Rewrite the data from the line containing "Where should I" through the end of the data, replacing "reaction" with "response" and keeping everything else the same. Omit the pictures from your output.

[BEGIN Material shown]

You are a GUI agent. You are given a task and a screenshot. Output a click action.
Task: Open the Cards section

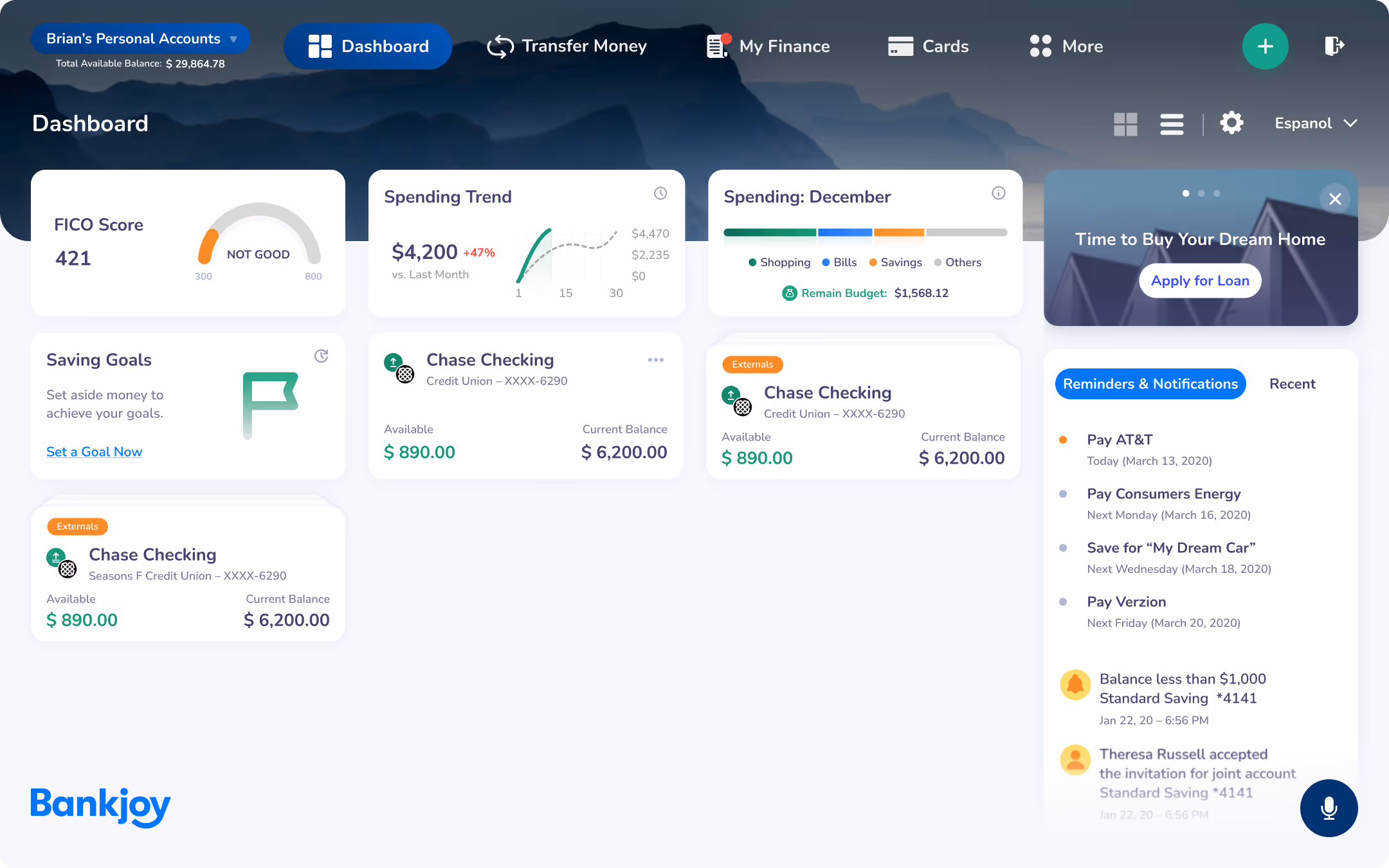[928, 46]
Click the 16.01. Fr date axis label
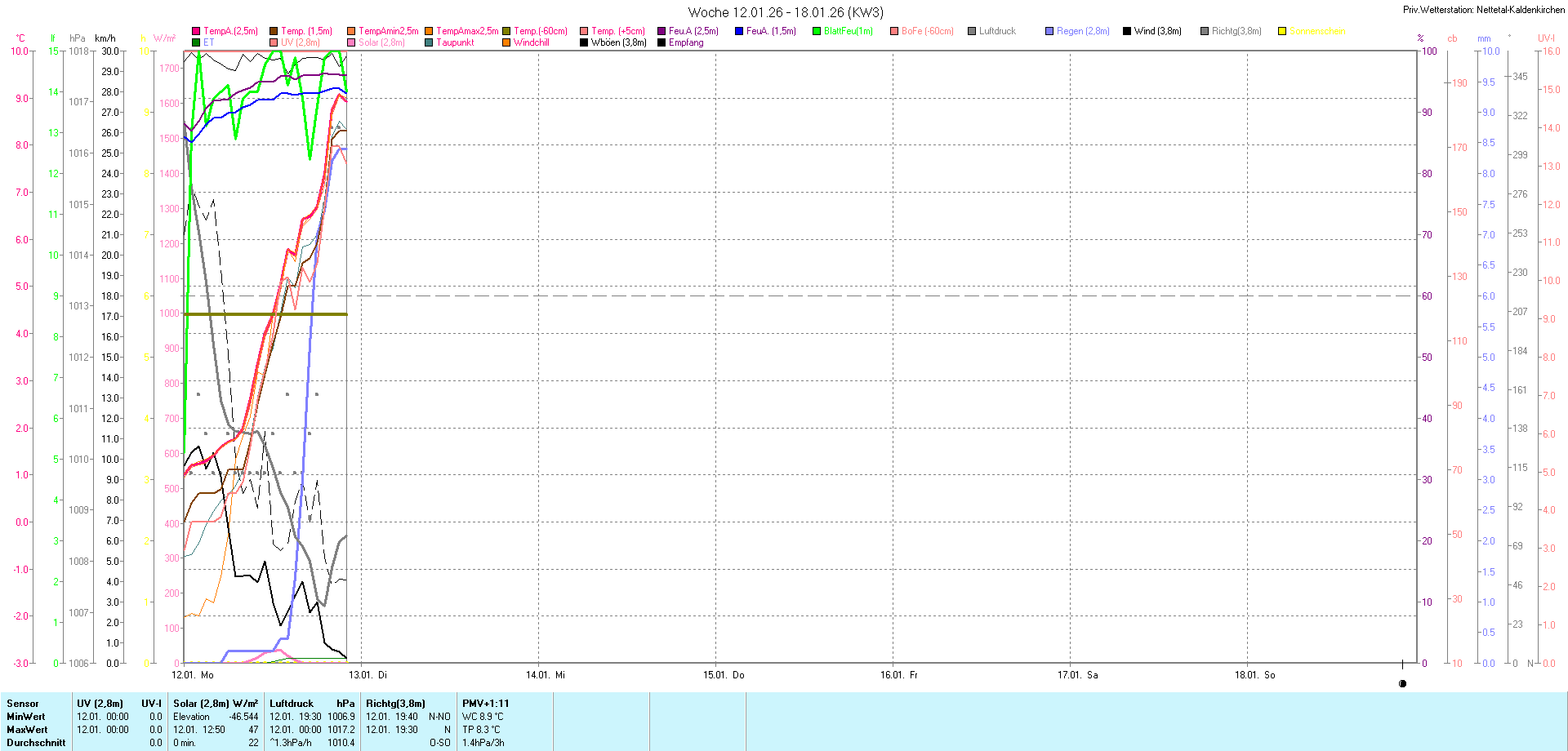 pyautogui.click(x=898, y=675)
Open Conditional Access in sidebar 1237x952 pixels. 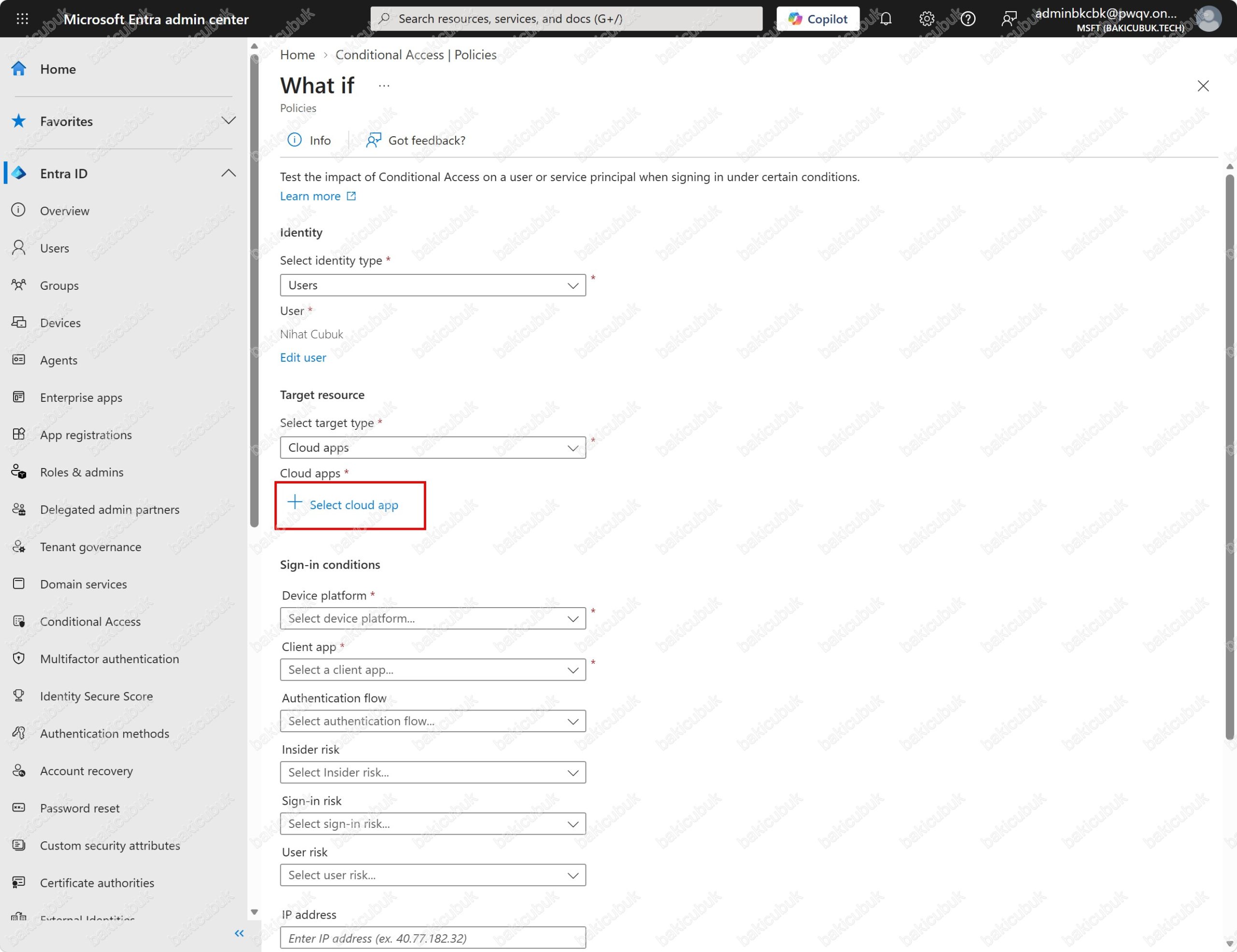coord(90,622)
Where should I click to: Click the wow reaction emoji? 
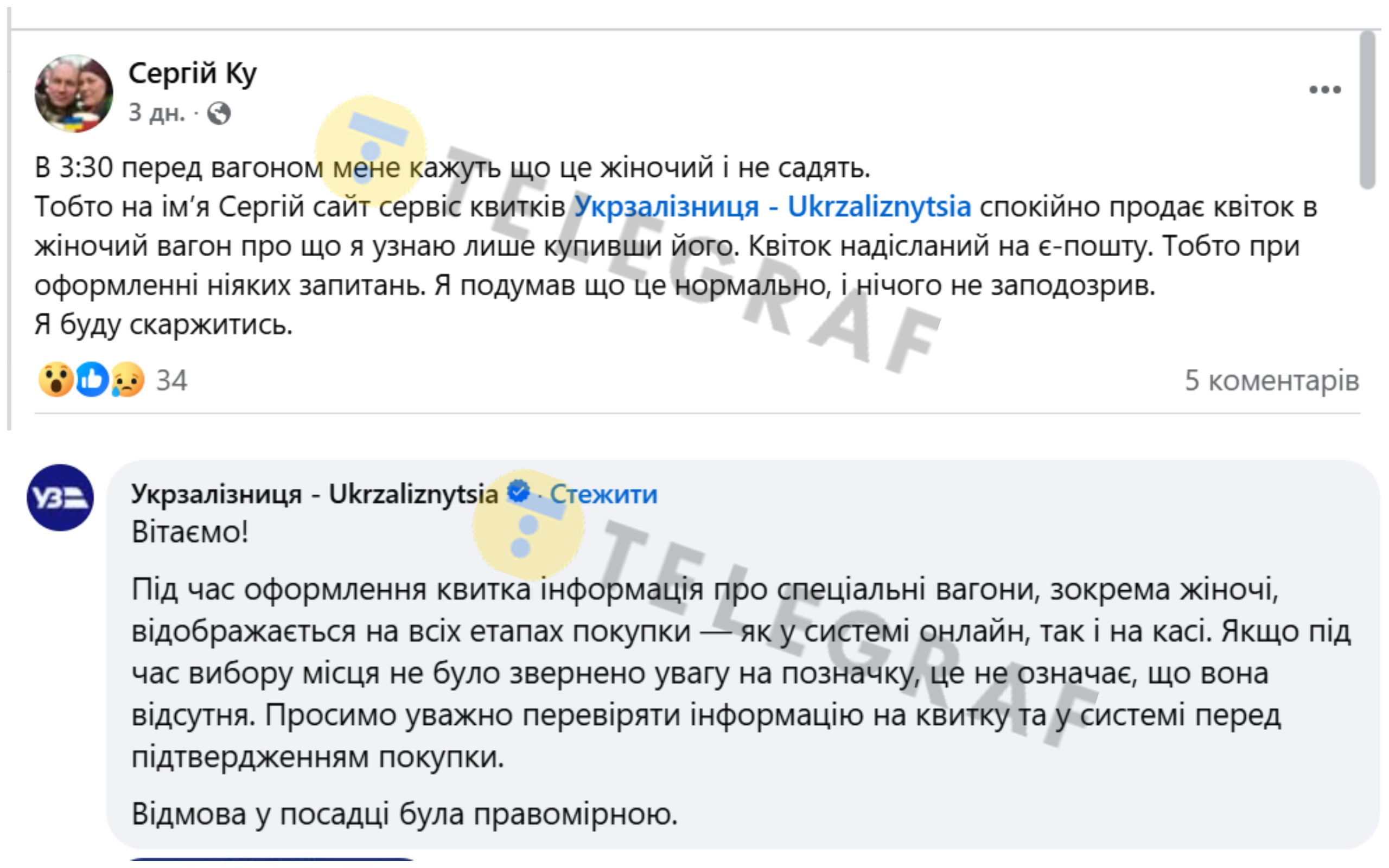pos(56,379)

[END Material shown]

Answer to the problem:
Where should I click to: Click the wow response emoji? 
pos(56,379)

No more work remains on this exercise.